Understanding how ESG reporting impacts individual industries is crucial for identifying sector-specific challenges and opportunities. Below are some examples of how different industries are adapting to and benefiting from ESG reporting.

  • Real estate: The environmental aspect of ESG reporting in the real estate industry focuses on promoting sustainable development and resource efficiency. This includes the adoption of green building practices, such as energy-efficient designs, the use of renewable energy sources, and sustainable materials. By prioritizing the efficient use of water, energy, and other resources, real estate companies can significantly reduce their environmental footprint. Additionally, ESG reporting ensures compliance with environmental regulations and standards, like LEED or BREEAM, and helps in identifying and mitigating environmental risks, contributing to long-term sustainability and the resilience of real estate assets.
  • Banking and financial services: Banks and financial institutions are increasingly integrating ESG criteria into their lending and investment decisions to mitigate risks associated with environmental, social, and governance factors. This shift not only aligns with regulatory expectations and investor demands for sustainable practices but also promotes long-term financial stability. By prioritizing ESG considerations, financial institutions can better assess credit risk, improve stakeholder trust, and capitalize on emerging opportunities in green finance, thereby fostering a more resilient and ethically responsible financial ecosystem.
  • Healthcare: ESG reporting significantly impacts the healthcare industry by promoting sustainability, enhancing patient care, and ensuring regulatory compliance. By integrating ESG criteria, healthcare organizations can reduce their environmental footprint through energy-efficient facilities, waste management, and sustainable procurement practices. Socially, ESG reporting emphasizes patient safety, equitable access to care, and community health initiatives, thereby improving overall healthcare outcomes. Governance aspects ensure transparency, ethical practices, and robust management structures, fostering trust and accountability. Ultimately, ESG reporting helps healthcare providers align their operations with broader societal goals, attracting socially responsible investors and enhancing their reputation and long-term viability.

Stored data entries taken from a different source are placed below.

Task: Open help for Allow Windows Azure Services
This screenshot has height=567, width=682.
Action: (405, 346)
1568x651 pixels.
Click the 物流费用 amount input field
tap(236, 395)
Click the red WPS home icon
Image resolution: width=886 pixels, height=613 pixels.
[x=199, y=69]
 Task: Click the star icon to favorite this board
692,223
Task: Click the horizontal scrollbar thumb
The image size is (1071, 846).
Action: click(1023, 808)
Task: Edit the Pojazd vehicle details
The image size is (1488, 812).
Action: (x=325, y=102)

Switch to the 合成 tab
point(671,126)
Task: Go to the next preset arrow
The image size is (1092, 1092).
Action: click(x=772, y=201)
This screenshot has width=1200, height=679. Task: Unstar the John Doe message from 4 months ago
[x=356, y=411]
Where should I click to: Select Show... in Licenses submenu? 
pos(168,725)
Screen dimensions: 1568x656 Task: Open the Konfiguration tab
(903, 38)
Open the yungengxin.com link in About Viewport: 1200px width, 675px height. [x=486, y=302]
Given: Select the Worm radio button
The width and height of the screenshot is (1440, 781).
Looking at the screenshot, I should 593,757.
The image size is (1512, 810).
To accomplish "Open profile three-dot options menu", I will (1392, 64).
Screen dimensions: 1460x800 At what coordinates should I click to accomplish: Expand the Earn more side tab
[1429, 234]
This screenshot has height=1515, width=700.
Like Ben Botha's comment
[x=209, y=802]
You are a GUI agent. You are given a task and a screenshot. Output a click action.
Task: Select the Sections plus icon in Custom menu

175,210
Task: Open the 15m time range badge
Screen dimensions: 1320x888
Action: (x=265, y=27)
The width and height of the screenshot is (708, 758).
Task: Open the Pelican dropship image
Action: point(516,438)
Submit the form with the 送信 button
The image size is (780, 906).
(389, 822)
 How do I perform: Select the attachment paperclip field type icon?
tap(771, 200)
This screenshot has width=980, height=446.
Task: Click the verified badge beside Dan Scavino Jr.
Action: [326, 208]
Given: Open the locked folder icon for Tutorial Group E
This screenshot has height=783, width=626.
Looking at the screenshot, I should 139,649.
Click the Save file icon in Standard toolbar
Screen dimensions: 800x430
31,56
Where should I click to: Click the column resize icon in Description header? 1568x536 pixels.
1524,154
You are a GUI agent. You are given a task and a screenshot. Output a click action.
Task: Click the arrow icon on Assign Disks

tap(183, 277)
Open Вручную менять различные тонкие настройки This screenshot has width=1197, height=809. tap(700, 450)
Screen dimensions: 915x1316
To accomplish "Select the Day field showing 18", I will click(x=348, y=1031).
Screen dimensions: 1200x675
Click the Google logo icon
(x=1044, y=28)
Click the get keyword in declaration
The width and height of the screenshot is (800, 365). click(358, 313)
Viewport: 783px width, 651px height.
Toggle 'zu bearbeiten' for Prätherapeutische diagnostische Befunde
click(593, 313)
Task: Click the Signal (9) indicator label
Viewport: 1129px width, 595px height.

  • Supply Chain: By adopting ESG criteria, companies are encouraged to minimize their environmental impact through energy-efficient logistics, sustainable sourcing, and waste reduction initiatives. Socially, ESG reporting ensures fair labor practices, safe working conditions, and community engagement, fostering a more responsible and equitable supply chain. Governance aspects enhance accountability and risk management, ensuring that supply chain operations comply with regulations and ethical standards. Ultimately, ESG reporting helps build resilient, sustainable, and socially responsible supply chains that meet the growing demands of consumers, investors, and regulators.